A connection is the limit of the newton quotient of the parallel transport Let $E\rightarrow M$ be a vector bundle with connection $\nabla$. Denote by $\Pi_{\gamma(t_{0})}^{\gamma(t_{1})}:E_{\gamma(t_{0})}\rightarrow E_{\gamma(t_{1})}$ the parallel transport map along the curve $\gamma$. 
Show that for any $X\in \Gamma(TM)$ and $s\in\Gamma(E) $
$$(\nabla_{X}s)(p)=\lim_{\delta\rightarrow 0}\dfrac{\Pi_{\gamma(\delta)}^{\gamma(0)}(s(\gamma(\delta)))-s(\gamma(0))}{\delta}$$
where $\gamma$ is any curve in $M$ such that $\gamma(0)=p$ and $\gamma'(0)=X(p)$.
So I have no idea how to do this should any tips for this?
 A: This shows you, that the connection is completely encoded in it's parallel transport and in this encoding, it's nothing than the regular derivative.

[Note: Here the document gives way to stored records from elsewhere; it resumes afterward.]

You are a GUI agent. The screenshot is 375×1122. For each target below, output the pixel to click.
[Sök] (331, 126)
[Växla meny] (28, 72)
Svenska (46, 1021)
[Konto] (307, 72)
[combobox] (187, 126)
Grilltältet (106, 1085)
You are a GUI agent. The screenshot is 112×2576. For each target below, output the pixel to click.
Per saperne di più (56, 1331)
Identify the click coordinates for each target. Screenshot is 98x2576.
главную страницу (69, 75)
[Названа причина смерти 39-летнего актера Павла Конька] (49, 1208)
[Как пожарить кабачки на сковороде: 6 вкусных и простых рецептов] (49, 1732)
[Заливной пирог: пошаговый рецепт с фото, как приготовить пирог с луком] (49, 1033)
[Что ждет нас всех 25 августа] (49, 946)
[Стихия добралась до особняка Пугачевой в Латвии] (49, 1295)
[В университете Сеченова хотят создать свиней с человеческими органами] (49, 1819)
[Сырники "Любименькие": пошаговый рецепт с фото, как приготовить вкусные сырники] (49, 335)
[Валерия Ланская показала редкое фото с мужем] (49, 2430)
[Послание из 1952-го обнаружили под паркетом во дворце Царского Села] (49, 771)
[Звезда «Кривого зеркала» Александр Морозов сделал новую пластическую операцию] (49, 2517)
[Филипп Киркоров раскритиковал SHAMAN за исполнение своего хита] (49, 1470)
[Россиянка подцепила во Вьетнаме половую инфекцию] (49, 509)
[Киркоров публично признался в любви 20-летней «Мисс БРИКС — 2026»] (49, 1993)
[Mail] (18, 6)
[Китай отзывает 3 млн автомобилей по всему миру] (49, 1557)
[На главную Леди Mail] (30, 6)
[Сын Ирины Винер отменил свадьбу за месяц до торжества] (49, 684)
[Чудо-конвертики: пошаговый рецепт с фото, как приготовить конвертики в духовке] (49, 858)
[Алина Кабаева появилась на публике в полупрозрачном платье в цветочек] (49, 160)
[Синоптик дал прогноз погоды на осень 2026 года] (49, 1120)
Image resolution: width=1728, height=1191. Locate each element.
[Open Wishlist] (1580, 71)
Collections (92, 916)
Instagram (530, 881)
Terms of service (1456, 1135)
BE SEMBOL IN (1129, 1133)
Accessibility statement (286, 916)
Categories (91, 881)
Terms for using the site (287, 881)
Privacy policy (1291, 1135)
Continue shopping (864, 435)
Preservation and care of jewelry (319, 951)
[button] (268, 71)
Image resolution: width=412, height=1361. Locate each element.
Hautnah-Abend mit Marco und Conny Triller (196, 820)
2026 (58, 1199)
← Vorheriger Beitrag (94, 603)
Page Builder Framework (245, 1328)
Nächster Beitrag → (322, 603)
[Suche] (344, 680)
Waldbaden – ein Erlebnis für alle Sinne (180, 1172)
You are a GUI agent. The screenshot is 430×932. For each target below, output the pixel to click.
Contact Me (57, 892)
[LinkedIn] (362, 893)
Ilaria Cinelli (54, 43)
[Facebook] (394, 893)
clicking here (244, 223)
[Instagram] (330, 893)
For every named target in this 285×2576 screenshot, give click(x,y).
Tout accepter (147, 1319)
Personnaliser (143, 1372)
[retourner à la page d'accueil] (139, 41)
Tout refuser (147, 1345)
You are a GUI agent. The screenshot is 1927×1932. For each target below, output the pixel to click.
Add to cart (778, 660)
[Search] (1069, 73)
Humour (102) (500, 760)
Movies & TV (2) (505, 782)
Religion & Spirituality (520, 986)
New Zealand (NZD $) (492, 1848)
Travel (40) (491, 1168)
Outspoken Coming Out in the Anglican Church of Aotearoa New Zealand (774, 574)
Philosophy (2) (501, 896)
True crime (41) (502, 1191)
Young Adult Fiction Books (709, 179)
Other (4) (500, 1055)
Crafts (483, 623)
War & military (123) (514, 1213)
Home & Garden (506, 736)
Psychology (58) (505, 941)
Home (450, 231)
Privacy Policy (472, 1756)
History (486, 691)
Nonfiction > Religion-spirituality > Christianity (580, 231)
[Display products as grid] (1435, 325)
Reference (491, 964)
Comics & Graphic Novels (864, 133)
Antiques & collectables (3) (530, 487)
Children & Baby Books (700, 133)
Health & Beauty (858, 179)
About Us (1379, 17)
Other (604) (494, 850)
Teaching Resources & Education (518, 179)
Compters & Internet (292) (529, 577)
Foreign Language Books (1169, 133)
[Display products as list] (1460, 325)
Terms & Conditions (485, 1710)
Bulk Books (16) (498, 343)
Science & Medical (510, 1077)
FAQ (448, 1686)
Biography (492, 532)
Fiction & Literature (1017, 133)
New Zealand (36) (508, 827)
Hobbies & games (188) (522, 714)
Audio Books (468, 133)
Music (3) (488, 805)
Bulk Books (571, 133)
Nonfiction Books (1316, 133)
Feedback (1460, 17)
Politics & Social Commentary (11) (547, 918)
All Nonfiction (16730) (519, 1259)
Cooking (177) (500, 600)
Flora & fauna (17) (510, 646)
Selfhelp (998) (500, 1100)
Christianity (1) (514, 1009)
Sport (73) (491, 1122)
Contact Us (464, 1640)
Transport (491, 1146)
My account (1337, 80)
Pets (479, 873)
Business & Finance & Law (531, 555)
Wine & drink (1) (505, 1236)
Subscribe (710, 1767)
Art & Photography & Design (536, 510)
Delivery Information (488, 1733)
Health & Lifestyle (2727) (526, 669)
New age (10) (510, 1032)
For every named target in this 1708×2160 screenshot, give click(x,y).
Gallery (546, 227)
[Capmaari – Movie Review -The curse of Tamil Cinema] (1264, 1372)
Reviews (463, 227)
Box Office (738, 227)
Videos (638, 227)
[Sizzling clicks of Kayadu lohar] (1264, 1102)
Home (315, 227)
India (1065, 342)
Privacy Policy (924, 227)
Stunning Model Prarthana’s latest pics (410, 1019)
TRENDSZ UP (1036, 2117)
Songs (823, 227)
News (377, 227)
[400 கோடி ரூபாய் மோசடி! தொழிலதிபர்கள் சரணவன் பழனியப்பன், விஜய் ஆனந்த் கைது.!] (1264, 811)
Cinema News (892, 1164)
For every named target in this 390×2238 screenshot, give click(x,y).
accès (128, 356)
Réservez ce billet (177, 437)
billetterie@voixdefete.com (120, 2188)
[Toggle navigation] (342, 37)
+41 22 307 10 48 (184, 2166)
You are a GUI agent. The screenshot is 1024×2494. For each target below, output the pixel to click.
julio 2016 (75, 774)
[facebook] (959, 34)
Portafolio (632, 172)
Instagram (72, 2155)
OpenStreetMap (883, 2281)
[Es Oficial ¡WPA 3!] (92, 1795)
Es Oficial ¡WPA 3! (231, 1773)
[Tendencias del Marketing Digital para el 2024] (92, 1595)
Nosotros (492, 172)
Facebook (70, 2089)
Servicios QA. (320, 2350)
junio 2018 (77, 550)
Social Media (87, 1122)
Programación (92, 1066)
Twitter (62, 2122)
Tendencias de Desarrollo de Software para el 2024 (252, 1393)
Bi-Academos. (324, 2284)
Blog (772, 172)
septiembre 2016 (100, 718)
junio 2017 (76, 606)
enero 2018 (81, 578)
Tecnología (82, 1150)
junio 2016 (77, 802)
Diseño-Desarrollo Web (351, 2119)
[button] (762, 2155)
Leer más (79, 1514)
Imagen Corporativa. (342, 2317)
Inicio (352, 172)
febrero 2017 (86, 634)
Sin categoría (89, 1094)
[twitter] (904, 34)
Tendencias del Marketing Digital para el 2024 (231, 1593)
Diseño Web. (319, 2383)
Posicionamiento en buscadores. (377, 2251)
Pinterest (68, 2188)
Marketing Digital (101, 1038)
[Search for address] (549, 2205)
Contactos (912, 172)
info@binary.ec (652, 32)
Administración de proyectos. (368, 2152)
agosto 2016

Let $\xi_1,...,\xi_n$ be a basis of $E_p$ and $s_1,...,s_n$ be the unique parallel sections along $\gamma$ with $s_i(0)=\xi_p$. Define $\tilde{S}=S\circ\gamma$ and let $\tilde{S}(t)=\sum\sigma^j(t)s_j(t)$. The following calculation then does the job:
\begin{align*}
\nabla_{X_p}S = \tilde S'(0) &= \nabla_t\big(\sum_j\sigma^js_j\big)(0)\\
&= \sum_j\big((\sigma^j)'s_j + \underbrace{\sigma^j\nabla_ts_j}_{\equiv\ 0}\big)(0)\\
&= \sum_j\bigg(\lim_{t\to0}\frac{\sigma^j(t)-\sigma^j(0)}{t}\bigg)s_j(0)\\
&= \lim_{t\to 0}\frac{1}{t}\Big(\sum_j\sigma^j(t)s_j(0) - \sigma^j(0)s_j(0)\Big)\\
&= \lim_{t\to 0}\frac{1}{t}\Big(\sum_j\sigma^j(t)P_{t,0}^\gamma(s_j(t))-\sigma^j(0)s_j(0)\Big)\\
&= \frac{1}{t}\Big(P_{t,0}^\gamma\big(\sum_j\sigma^j(t)s_j(t)\big)-\sum_j\sigma^j(0)s_j(0)\Big)\\
&= \lim_{t\to0}\frac{P_{t,0}^\gamma(\tilde S(t))-\tilde S(0)}{t}
\end{align*}
I think you can handle the few changes of notation. Otherwise feel free to ask.